To anyone who’s spent time in the negotiating rooms, the grinding rulebook talks can seem to alternate between impenetrable debates over technical arcana and contentious standoffs over political issues many thought were settled in Paris. It is easy to lose sight of the fact that the rulebook isn’t just about rules – it too, ultimately, is about ambition.

The most important way the Paris Agreement can facilitate stronger ambition is by strengthening confidence among nations that all are doing their fair share – with that confidence, all are more inclined to do more. Countries have long found an all too easy excuse in the inaction of others. Paris can help flip that dynamic.

It can do so by getting countries to be fully transparent about their intentions – and about their performance.  We all need to understand exactly what countries are committing to in their NDCs, how well they are following through, and what’s happening with their emissions. And that requires robust rules.

Over the past year, we C2ES organized a series of informal workshops bringing together senior negotiators from countries in all the major negotiating groups to dig into these issues with an eye toward common ground. A new C2ES report, Essential Elements of the Paris ‘Rulebook,’ offers our distillation of the points of convergence we saw emerge.

The fundamental challenge running through the rulebook negotiations is how to translate the broad strokes, delicate balances, and hybrid structure of the Paris Agreement into clear guidance to parties on how to implement it.

Paris is a hybrid in the sense that it combines a strong bottom-up element (the nationally determined nature of countries’ individual contributions) with a set of top-down features (long-term goals, binding procedural commitments, and ongoing reviews). An effective rulebook must strike a careful balance between national discretion and international direction.

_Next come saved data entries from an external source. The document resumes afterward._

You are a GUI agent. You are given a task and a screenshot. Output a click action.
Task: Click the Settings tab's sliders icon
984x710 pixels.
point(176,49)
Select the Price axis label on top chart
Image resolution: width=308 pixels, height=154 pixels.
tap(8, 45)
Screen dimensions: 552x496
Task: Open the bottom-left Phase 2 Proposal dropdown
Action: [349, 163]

The C2ES report outlines outcomes addressing this and other challenges on issues including: how countries explain their NDCs; how they report on their emissions and their efforts; how those reports undergo expert and peer review; how the new implementation and compliance committee will work; how countries periodically assess their collective progress; and how they communicate on adaptation and finance.

By ensuring strong transparency, the Paris rulebook can provide accountability and can help build confidence in the collective effort. Good rules alone, of course, are not enough. They can show that nations are doing their fair share only if, in fact, they are. And that hinges on a mustering of political will that requires much more than greater clarity on the actions of others.

But that is what the Paris rulebook can offer. By more clearly delineating parties’ expectations of one another, and by providing a durable means of making clear whether they are being met, the rulebook can help instil confidence that progress is being made – and will continue to be made – toward all the long-term goals of the Paris Agreement.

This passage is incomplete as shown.